Er hielt seine Geschäftsstunden sehr regelmäßig, ließ auch in seiner Theilnahme an den vielen Wohlthätigkeitsvereinen nicht nach, sondern zeigte sich darin möglichst noch eifriger, aber man sah ihn nicht bei einigen Jahresfesten verschiedener Gesellschaften, deren Mitglied er war, er kaufte keine Kunstsachen mehr, die ihm vortheilhaft angeboten wurden, und gab keine Mittags-Gesellschaften, wie dies sonst häufig der Fall gewesen. Der Tod des Geheimraths brachte alle diese Veränderungen mit sich; das sonst so gastliche Haus war leer, als täglichen Gast sah es nur den Finanzrath, der regelmäßig, wenigstens zur Mittagszeit, kam.

Die Leute im Hause überzeugten sich bald, daß der Finanzrath besondere Absichten haben mußte. Er benahm sich wie Jemand, der ein Recht dazu hat, sich allerlei Freiheiten herauszunehmen und zu commandiren, wo ihm dies so gefiel. Liebenswürdig war sein Benehmen nicht, aber er suchte doch gefällig und unterhaltend zu sein, und bei seiner Selbstzufriedenheit wurde es ihm nicht schwer, sich geltend zu machen.

Im Uebrigen besaß er Form und Vortrag. Er konnte anregen und hatte Gedanken. Wilhelm hatte nicht ohne Grund von ihm gesagt, daß er ein kluger und gewandter Kopf sei. Ueber den Kriegsrath übte er in kurzer Zeit eine gewisse Autorität aus, welche dieser sich ohne Widerstand gefallen ließ, gegen Julien war er geschmeidiger, weil er ihr zu gefallen wünschte und nicht recht gewiß war, wie weit ihm dies schon gelungen sei. Sie blieb allezeit so sanft und freundlich, wie er es wünschen konnte; allein Beweise ihrer besonderen Zuneigung hatte sie ihm noch nicht gegeben, was ihn im Stillen ärgerte und reizte, denn was er beabsichtigte, mußte ihr klar genug sein.

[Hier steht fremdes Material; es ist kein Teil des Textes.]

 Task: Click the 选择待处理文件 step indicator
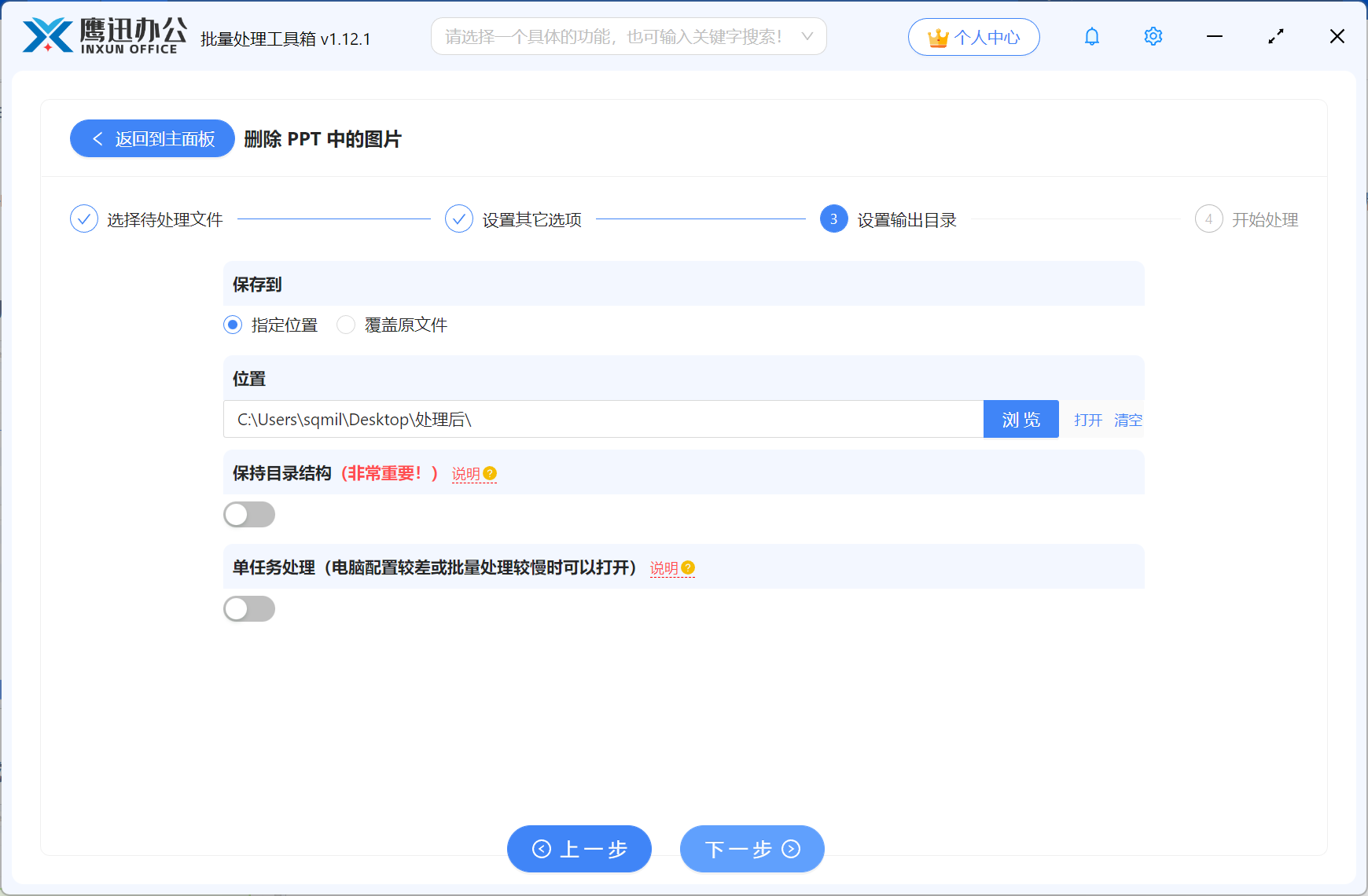click(x=84, y=219)
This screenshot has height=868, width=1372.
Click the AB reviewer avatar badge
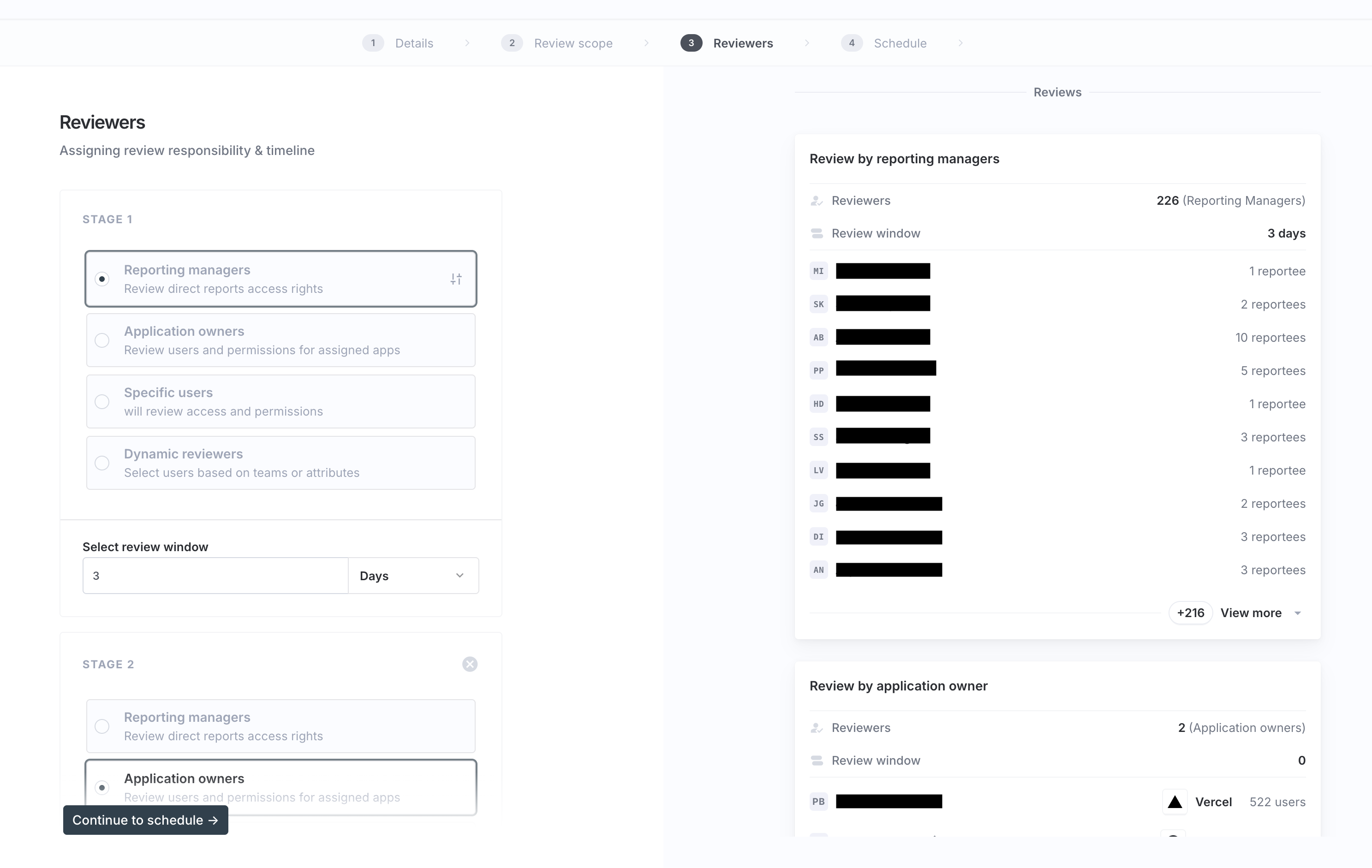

Eines Tages kam der Kriegsrath nach Haus und trat sogleich bei seiner Tochter ein. Er schien heiterer zu sein, und doch hatte er etwas Scheues in seinen Augen; es kostete ihm Ueberwindung, das auszusprechen, was er sagen wollte. Er begann damit, Julie mit Zärtlichkeit zu küssen, sich über ihr Aussehen zu freuen und ihr Schmeicheleien zu sagen.

Leisegang ist wohl heute noch nicht bei Dir gewesen? fragte er dann plötzlich.

Nein, lieber Vater, erwiderte sie.

Es entstand eine Pause, die er mit lächelndem Nachsinnen ausfüllte und dabei ihre Hand festhielt, bis sie ihn wieder anblickte.

Ich müßte mich irren, begann er dann, oder Du wirst ihn zu erwarten haben.

Eine plötzliche Blässe lief über ihr Gesicht; Hartfeld erschrak davor, sein Lächeln verlor sich.

Bist Du nicht darauf vorbereitet, mein Kind? fragte er.

Ja, erwiderte sie tonlos, und mit einem starren, langen Blick auf ihn setzte sie noch einmal ein leise hinsterbendes Ja! hinzu.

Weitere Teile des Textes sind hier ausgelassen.